# WHAT THE TASK ASKS
Write the records out again, exactly as they stand below.

# MATERIAL PROVIDED
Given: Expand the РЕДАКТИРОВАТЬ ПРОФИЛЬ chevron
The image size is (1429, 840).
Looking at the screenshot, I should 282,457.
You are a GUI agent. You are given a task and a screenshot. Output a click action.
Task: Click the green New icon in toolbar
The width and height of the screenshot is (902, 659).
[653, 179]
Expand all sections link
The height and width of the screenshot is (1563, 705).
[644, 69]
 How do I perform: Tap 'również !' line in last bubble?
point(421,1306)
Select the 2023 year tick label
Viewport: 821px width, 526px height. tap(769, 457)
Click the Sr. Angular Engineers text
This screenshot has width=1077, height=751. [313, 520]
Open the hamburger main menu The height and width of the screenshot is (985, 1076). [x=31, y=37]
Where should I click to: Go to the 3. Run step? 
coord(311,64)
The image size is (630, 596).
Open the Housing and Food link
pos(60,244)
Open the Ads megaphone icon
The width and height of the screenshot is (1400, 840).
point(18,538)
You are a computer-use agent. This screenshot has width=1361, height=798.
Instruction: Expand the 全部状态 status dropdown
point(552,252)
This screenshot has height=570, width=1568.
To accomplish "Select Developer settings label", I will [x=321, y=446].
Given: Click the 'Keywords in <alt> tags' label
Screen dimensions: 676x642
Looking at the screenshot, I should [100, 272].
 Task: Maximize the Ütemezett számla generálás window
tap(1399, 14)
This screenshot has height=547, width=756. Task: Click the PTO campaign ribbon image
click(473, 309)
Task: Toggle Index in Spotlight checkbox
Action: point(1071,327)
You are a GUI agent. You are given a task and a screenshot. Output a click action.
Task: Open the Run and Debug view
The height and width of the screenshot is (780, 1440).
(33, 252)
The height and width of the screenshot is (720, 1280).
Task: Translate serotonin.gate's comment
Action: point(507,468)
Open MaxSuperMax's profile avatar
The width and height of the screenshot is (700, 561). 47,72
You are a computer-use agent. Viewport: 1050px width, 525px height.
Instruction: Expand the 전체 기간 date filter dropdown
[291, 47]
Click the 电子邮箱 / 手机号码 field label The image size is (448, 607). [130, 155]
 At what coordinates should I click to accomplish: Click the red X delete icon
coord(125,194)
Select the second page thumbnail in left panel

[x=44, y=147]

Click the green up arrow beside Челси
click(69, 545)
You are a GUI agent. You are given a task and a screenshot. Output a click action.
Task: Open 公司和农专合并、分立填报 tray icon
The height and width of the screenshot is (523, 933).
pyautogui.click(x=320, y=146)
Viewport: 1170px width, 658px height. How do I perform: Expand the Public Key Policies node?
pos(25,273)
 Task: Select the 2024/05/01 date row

# TASK OUTPUT
Given: Expand the РЕДАКТИРОВАТЬ ПРОФИЛЬ chevron
The image size is (1429, 840).
Looking at the screenshot, I should 282,457.
You are a GUI agent. You are given a task and a screenshot. Output a click action.
Task: Click the green New icon in toolbar
The width and height of the screenshot is (902, 659).
[653, 179]
Expand all sections link
The height and width of the screenshot is (1563, 705).
[644, 69]
 How do I perform: Tap 'również !' line in last bubble?
point(421,1306)
Select the 2023 year tick label
Viewport: 821px width, 526px height. tap(769, 457)
Click the Sr. Angular Engineers text
This screenshot has width=1077, height=751. [313, 520]
Open the hamburger main menu The height and width of the screenshot is (985, 1076). [x=31, y=37]
Where should I click to: Go to the 3. Run step? 
coord(311,64)
The image size is (630, 596).
Open the Housing and Food link
pos(60,244)
Open the Ads megaphone icon
The width and height of the screenshot is (1400, 840).
point(18,538)
You are a computer-use agent. This screenshot has width=1361, height=798.
Instruction: Expand the 全部状态 status dropdown
point(552,252)
This screenshot has height=570, width=1568.
To accomplish "Select Developer settings label", I will [x=321, y=446].
Given: Click the 'Keywords in <alt> tags' label
Screen dimensions: 676x642
Looking at the screenshot, I should [100, 272].
 Task: Maximize the Ütemezett számla generálás window
tap(1399, 14)
This screenshot has height=547, width=756. Task: Click the PTO campaign ribbon image
click(473, 309)
Task: Toggle Index in Spotlight checkbox
Action: point(1071,327)
You are a GUI agent. You are given a task and a screenshot. Output a click action.
Task: Open the Run and Debug view
The height and width of the screenshot is (780, 1440).
(33, 252)
The height and width of the screenshot is (720, 1280).
Task: Translate serotonin.gate's comment
Action: point(507,468)
Open MaxSuperMax's profile avatar
The width and height of the screenshot is (700, 561). 47,72
You are a computer-use agent. Viewport: 1050px width, 525px height.
Instruction: Expand the 전체 기간 date filter dropdown
[291, 47]
Click the 电子邮箱 / 手机号码 field label The image size is (448, 607). [130, 155]
 At what coordinates should I click to accomplish: Click the red X delete icon
coord(125,194)
Select the second page thumbnail in left panel

[x=44, y=147]

Click the green up arrow beside Челси
click(69, 545)
You are a GUI agent. You are given a task and a screenshot. Output a click action.
Task: Open 公司和农专合并、分立填报 tray icon
The height and width of the screenshot is (523, 933).
pyautogui.click(x=320, y=146)
Viewport: 1170px width, 658px height. How do I perform: Expand the Public Key Policies node?
pos(25,273)
 Task: Select the 2024/05/01 date row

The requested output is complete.